SECCIÓN DEL DOCUMENTO -
Prevalece sobre todo la misma mirada de los euro-peos de aquel tiempo, convencidos de su superioridad frente a los indios. Dicha mirada se trasluce, como se puede ver en la proclama, como un trato a los indígenas como si fueran menores de edad o ignorantes. Y también es el mismo cogollo del conflicto. Igual ocurrió en 1812, en 1778 en Chamula y en 1994 en Los Altos, por nombrar tres momentos clave de la historia. Es una mirada que desconoce al “otro” y no tiene idea de con quién habla. Pero si la mirada proyectada al mundo americano desde España puede entenderse, la de quienes vivían cerca de los indios y compartían su lengua es más sorprendente. El responsable de la traducción, con su lenguaje florido, tampoco parece haber entendido nada sobre este otro mundo, y su proclama nos habla más de un personaje trasnochado, de una realidad de entonces y de ahora. El “otro”, el indígena, no se conoce ni se reconoce. La distancia cultural con frecuencia parece insalvable. Eran (y siguen siendo) dos mundos que pertenecían a culturas y a tiempos distintos, y queda la impresión de que no encontraron puntos de contacto.

TAREAS -
1. Resume en dos oraciones el fragmento sobre la mirada europea hacia los indígenas.
2. ¿Qué tres momentos clave de la historia menciona el fragmento sobre la mirada europea hacia los indígenas?
3. Redacta un párrafo que continúe el fragmento sobre la mirada europea hacia los indígenas a partir de su última oración.

(Registros para localizar elementos mostrados)
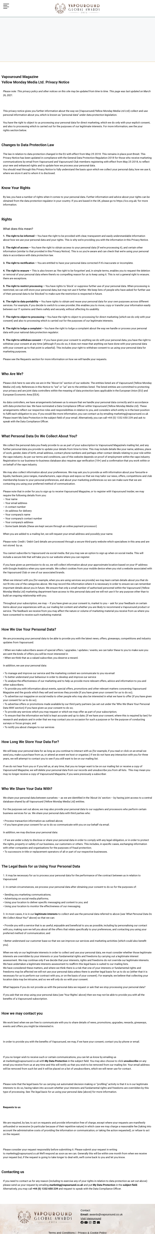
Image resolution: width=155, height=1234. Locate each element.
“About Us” (57, 382)
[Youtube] (86, 1222)
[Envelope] (98, 1222)
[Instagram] (90, 1222)
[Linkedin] (94, 1222)
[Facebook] (82, 1222)
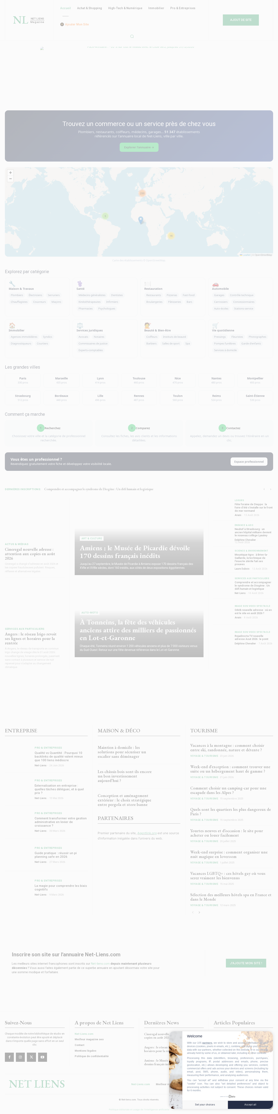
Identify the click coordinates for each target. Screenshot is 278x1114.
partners (207, 1042)
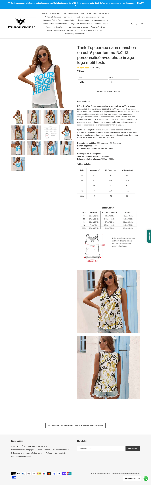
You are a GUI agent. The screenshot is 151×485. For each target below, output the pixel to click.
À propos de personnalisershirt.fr (34, 446)
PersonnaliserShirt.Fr (103, 473)
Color (80, 78)
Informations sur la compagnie (22, 450)
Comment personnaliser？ (21, 456)
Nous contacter (44, 450)
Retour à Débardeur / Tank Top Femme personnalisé (77, 425)
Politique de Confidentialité (56, 453)
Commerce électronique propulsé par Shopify (125, 473)
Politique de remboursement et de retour (26, 453)
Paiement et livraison (61, 450)
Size (111, 78)
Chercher (14, 446)
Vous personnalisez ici (108, 91)
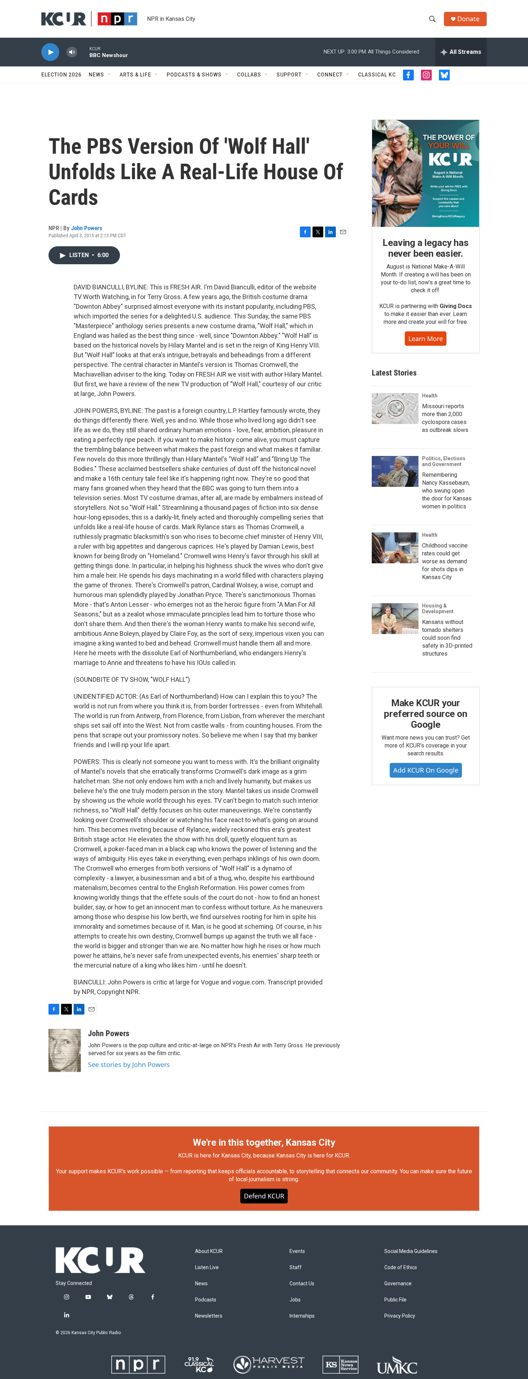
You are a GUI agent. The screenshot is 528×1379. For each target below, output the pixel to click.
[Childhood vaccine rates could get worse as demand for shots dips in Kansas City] (395, 547)
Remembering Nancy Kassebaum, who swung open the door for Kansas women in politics (447, 490)
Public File (395, 1300)
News (96, 75)
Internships (302, 1316)
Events (297, 1251)
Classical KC (377, 75)
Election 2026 (61, 75)
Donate (468, 19)
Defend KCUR (264, 1196)
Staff (296, 1267)
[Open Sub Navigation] (109, 75)
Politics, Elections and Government (444, 461)
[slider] (83, 52)
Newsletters (208, 1316)
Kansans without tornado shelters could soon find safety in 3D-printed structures (447, 638)
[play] (50, 52)
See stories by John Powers (129, 1064)
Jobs (295, 1300)
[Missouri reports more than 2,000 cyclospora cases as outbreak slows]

RESPUESTAS POR TAREA -
1. Según el fragmento, los europeos de aquel tiempo, convencidos de su superioridad, trataban a los indígenas como menores de edad o ignorantes, y esa mirada, que desconoce al "otro", es el núcleo del conflicto presente en 1812, en 1778 en Chamula y en 1994 en Los Altos. Incluso el traductor de la proclama, que vivía cerca de los indios y compartía su lengua, tampoco entendió ese otro mundo, y la distancia entre ambas culturas parece insalvable.

2. 1812, 1778 en Chamula y 1994 en Los Altos.

3.
Es, en resumen, un libro que habla de la incapacidad y falta de interés por entender y respetar al “otro”; actitudes que permanecen en la Colonia después de trescientos años de convivencia y que está presente hoy, después de doscientos años de independencia y a pesar de que la población indígena suma varios millones de personas. Antes y ahora, en las relaciones que se sostienen, ya sea desde el poder central o los pequeños poderes locales, no hay la disposición a ver al “otro”, sino de valerse de él, de utilizarlo, de imponerle una forma de ver. Una lamentable pérdida en todos los sentidos.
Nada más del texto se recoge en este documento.